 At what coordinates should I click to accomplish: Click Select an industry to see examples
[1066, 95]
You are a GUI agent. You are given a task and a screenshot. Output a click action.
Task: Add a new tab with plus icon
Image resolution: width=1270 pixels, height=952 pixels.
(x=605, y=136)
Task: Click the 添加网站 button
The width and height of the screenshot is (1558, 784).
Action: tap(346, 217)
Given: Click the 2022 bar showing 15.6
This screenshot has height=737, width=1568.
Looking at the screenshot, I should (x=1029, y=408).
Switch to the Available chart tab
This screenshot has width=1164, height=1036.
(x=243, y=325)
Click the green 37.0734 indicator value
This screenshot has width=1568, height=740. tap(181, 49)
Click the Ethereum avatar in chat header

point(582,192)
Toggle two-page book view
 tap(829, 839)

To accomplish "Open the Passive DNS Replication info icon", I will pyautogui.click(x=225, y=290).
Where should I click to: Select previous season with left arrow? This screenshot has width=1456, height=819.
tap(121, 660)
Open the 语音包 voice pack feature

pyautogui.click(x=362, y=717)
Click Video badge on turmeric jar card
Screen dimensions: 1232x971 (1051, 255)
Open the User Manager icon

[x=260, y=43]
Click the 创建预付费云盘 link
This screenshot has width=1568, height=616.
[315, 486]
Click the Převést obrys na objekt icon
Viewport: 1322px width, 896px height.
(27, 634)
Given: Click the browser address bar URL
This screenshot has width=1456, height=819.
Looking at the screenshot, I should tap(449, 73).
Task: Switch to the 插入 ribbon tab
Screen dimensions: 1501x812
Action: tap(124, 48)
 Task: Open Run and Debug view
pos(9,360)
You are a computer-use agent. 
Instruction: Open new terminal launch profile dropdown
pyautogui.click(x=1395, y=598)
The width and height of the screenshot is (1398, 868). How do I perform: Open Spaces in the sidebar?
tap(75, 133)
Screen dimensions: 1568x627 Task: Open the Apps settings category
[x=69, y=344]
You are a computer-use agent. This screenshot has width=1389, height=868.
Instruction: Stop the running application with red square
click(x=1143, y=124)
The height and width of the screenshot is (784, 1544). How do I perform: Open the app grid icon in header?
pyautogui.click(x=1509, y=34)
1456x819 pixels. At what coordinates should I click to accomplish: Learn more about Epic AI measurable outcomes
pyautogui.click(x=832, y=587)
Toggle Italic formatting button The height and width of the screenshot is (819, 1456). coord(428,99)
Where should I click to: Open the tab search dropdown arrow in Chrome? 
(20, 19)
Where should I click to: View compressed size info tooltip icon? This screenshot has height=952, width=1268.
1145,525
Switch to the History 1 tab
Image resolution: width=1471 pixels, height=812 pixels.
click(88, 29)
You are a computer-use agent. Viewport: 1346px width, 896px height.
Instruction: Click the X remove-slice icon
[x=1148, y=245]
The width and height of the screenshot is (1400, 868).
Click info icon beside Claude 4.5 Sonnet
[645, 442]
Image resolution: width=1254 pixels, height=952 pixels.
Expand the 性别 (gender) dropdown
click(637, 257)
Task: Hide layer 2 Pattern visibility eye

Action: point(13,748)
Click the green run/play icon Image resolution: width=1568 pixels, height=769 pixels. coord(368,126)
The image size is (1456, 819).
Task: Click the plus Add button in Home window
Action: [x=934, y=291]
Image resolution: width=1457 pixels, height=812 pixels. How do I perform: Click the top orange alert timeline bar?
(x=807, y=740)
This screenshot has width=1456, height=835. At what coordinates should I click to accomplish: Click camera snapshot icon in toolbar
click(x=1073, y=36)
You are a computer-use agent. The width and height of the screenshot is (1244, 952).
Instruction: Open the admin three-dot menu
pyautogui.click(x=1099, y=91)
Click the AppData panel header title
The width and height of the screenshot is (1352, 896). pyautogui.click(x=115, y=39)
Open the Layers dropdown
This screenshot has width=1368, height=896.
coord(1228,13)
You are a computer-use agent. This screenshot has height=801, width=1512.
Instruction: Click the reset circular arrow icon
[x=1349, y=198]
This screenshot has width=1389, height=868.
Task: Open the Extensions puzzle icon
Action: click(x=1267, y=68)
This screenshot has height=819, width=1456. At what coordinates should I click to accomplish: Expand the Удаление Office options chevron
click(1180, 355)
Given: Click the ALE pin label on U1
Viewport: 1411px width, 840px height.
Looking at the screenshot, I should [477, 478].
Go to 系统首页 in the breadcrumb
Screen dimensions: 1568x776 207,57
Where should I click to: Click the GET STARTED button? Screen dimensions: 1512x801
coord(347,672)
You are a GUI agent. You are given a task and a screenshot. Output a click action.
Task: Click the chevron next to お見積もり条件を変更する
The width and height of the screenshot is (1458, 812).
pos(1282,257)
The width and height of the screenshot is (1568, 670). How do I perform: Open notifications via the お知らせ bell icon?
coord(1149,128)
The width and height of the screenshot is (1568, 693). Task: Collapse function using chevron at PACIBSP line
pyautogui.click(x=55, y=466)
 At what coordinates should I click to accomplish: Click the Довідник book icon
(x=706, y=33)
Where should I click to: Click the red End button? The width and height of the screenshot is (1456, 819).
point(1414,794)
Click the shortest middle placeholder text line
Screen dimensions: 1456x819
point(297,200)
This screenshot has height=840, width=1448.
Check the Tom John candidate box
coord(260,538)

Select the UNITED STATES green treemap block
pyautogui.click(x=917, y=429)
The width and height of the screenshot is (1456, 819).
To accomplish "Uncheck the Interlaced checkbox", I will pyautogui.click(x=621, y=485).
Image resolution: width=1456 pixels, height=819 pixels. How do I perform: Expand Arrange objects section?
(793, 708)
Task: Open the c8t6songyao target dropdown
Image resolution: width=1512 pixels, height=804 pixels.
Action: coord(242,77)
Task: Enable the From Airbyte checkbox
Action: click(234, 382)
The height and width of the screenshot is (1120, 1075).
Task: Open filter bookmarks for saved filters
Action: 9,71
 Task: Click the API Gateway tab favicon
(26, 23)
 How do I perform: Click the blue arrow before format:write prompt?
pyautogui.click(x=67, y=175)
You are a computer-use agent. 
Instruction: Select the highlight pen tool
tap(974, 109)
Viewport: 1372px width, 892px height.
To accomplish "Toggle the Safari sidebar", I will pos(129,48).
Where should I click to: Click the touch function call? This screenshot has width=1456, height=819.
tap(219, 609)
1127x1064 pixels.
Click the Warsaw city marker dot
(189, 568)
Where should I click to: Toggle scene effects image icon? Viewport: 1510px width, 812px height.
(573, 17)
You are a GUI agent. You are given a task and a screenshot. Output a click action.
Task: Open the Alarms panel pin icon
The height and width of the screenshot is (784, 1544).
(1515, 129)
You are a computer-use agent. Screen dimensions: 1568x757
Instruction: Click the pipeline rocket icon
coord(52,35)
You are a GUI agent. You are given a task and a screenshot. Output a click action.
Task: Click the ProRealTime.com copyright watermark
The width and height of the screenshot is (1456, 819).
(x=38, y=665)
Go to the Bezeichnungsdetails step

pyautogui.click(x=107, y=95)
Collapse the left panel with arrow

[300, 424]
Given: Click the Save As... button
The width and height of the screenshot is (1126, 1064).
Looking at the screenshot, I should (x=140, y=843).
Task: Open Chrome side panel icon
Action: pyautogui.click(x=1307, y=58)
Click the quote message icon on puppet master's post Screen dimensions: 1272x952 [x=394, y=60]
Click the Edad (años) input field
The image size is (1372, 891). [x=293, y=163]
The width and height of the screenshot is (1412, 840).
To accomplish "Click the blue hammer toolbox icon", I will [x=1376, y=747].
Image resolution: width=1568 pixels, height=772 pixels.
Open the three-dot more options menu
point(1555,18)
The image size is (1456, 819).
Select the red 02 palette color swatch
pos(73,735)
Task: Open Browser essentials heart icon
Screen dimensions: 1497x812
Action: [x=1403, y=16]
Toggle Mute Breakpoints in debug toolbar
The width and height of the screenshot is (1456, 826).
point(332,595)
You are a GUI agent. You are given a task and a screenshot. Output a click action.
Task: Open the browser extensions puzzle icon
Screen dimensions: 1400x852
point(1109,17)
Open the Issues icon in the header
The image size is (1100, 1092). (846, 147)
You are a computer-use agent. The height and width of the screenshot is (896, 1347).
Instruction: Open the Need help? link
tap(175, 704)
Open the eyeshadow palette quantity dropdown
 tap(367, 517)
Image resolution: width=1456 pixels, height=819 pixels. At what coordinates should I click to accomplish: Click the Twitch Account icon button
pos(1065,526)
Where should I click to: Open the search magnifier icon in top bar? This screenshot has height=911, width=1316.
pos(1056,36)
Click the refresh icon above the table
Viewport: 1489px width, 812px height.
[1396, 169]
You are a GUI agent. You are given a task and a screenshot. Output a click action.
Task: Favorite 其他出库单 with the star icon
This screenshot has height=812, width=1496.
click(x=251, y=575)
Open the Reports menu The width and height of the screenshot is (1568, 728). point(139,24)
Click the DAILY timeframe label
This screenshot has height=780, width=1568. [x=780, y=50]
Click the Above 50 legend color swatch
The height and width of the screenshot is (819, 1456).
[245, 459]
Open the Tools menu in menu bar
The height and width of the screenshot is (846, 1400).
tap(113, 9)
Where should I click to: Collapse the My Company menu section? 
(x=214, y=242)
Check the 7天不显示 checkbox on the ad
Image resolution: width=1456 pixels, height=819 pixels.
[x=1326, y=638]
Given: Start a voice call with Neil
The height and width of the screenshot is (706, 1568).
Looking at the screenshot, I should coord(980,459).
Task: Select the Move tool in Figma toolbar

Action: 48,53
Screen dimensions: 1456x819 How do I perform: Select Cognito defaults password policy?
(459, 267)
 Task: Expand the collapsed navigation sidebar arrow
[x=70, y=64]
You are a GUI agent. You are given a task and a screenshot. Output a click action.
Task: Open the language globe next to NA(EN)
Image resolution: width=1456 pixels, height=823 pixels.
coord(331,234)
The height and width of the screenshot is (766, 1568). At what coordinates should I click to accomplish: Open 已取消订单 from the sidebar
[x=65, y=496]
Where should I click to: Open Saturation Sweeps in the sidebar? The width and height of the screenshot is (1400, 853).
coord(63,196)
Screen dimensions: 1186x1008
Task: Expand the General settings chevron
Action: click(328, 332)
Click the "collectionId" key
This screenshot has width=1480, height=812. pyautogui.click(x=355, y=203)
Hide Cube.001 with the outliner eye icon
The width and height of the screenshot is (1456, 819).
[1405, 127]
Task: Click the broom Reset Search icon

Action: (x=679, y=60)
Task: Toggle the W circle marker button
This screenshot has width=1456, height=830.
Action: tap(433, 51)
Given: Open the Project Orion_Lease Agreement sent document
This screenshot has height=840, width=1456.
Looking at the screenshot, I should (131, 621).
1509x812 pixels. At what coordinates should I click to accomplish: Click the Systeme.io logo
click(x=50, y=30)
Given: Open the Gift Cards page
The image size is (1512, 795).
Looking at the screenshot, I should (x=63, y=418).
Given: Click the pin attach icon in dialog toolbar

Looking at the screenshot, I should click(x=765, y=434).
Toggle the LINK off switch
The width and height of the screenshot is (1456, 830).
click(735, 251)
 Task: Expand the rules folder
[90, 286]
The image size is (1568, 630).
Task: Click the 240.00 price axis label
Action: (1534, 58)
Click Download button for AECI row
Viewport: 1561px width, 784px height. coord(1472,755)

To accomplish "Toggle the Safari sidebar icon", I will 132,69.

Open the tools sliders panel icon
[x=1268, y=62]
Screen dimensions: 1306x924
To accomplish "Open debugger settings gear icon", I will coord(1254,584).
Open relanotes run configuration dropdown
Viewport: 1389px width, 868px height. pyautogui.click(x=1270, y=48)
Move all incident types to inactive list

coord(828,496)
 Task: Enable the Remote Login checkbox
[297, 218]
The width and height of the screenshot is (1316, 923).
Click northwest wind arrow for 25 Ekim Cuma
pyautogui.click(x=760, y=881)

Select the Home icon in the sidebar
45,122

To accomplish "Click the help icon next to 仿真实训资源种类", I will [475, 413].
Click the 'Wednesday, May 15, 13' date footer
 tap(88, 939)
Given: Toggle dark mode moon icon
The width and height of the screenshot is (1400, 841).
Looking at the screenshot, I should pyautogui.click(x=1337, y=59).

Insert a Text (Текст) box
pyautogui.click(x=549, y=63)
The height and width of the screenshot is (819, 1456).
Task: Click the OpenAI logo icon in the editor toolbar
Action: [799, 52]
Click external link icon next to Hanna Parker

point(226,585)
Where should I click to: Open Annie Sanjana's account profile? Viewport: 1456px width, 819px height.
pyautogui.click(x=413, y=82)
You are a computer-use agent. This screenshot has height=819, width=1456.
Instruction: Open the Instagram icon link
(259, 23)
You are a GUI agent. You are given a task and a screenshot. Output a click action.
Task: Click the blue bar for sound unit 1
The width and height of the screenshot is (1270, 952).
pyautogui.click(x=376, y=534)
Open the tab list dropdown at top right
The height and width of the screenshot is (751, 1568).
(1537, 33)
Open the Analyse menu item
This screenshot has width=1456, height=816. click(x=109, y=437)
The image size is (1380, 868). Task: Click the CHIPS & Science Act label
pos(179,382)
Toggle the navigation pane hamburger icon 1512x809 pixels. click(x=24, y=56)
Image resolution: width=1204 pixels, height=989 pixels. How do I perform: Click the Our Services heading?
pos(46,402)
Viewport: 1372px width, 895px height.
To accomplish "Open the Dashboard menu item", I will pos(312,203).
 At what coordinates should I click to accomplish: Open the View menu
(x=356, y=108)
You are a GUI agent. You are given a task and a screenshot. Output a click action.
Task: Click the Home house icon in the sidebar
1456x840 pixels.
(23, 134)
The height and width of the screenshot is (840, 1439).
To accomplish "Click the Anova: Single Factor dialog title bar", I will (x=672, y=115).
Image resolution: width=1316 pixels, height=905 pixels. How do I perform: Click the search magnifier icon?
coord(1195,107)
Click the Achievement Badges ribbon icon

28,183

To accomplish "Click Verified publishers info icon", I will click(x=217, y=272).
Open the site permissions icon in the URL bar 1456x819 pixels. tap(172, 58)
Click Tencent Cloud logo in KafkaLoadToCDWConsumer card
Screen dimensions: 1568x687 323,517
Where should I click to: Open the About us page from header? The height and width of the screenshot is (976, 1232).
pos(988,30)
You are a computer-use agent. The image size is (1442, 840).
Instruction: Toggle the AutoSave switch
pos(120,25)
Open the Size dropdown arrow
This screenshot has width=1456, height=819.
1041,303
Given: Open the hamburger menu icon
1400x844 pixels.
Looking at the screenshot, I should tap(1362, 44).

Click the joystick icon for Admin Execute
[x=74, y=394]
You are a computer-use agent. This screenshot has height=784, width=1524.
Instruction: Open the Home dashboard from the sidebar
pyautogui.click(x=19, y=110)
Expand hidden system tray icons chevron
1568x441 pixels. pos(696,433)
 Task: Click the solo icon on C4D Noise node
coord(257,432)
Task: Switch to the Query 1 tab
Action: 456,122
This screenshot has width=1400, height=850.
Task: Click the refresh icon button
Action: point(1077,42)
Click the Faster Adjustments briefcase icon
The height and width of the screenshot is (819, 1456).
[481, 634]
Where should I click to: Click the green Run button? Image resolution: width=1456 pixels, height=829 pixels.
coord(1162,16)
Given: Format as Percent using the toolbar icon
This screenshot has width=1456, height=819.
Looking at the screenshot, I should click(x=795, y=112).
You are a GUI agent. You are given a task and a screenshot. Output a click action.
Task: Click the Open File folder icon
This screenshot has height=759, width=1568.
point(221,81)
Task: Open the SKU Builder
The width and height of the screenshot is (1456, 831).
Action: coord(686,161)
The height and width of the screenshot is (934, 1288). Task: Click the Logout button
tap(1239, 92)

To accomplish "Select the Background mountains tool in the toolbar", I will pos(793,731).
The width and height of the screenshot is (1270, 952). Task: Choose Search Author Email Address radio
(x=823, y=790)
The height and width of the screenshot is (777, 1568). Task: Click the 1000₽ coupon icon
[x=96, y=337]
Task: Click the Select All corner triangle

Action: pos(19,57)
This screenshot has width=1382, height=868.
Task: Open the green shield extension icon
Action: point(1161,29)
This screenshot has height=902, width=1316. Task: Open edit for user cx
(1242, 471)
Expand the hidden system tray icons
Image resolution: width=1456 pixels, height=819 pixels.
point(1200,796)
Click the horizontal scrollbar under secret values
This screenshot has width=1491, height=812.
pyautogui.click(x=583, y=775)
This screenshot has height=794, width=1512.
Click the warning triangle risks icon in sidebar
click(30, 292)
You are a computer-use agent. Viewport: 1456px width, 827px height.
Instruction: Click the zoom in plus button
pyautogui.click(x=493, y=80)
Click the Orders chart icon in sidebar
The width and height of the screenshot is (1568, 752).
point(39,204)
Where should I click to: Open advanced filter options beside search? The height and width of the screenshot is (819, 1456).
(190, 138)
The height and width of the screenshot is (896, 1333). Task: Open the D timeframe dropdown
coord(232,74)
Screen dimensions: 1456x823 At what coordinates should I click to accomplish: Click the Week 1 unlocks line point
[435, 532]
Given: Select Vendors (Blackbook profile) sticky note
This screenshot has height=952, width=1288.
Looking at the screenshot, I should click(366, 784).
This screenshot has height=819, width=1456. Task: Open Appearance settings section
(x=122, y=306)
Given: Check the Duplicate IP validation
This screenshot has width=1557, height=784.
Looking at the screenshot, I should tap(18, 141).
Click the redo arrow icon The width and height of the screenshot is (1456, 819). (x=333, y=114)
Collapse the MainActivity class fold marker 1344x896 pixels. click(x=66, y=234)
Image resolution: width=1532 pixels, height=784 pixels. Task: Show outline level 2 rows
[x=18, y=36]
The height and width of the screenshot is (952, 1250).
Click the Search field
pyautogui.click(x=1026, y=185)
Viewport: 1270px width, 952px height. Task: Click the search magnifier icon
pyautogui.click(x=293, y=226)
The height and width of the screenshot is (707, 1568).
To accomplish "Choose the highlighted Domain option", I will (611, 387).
• • • • • • •
**TO DO**
Only the lines from the beginning of the entries through the line bearing "Given: Click the browser address bar URL" should be returned, each exactly as written.

**EXERCISE ANSWER**
 At what coordinates should I click to accomplish: Click Select an industry to see examples
[1066, 95]
You are a GUI agent. You are given a task and a screenshot. Output a click action.
Task: Add a new tab with plus icon
Image resolution: width=1270 pixels, height=952 pixels.
(x=605, y=136)
Task: Click the 添加网站 button
The width and height of the screenshot is (1558, 784).
Action: tap(346, 217)
Given: Click the 2022 bar showing 15.6
This screenshot has height=737, width=1568.
Looking at the screenshot, I should (x=1029, y=408).
Switch to the Available chart tab
This screenshot has width=1164, height=1036.
(x=243, y=325)
Click the green 37.0734 indicator value
This screenshot has width=1568, height=740. tap(181, 49)
Click the Ethereum avatar in chat header

point(582,192)
Toggle two-page book view
 tap(829, 839)

To accomplish "Open the Passive DNS Replication info icon", I will pyautogui.click(x=225, y=290).
Where should I click to: Select previous season with left arrow? This screenshot has width=1456, height=819.
tap(121, 660)
Open the 语音包 voice pack feature

pyautogui.click(x=362, y=717)
Click Video badge on turmeric jar card
Screen dimensions: 1232x971 (1051, 255)
Open the User Manager icon

[x=260, y=43]
Click the 创建预付费云盘 link
This screenshot has width=1568, height=616.
[315, 486]
Click the Převést obrys na objekt icon
Viewport: 1322px width, 896px height.
(27, 634)
Given: Click the browser address bar URL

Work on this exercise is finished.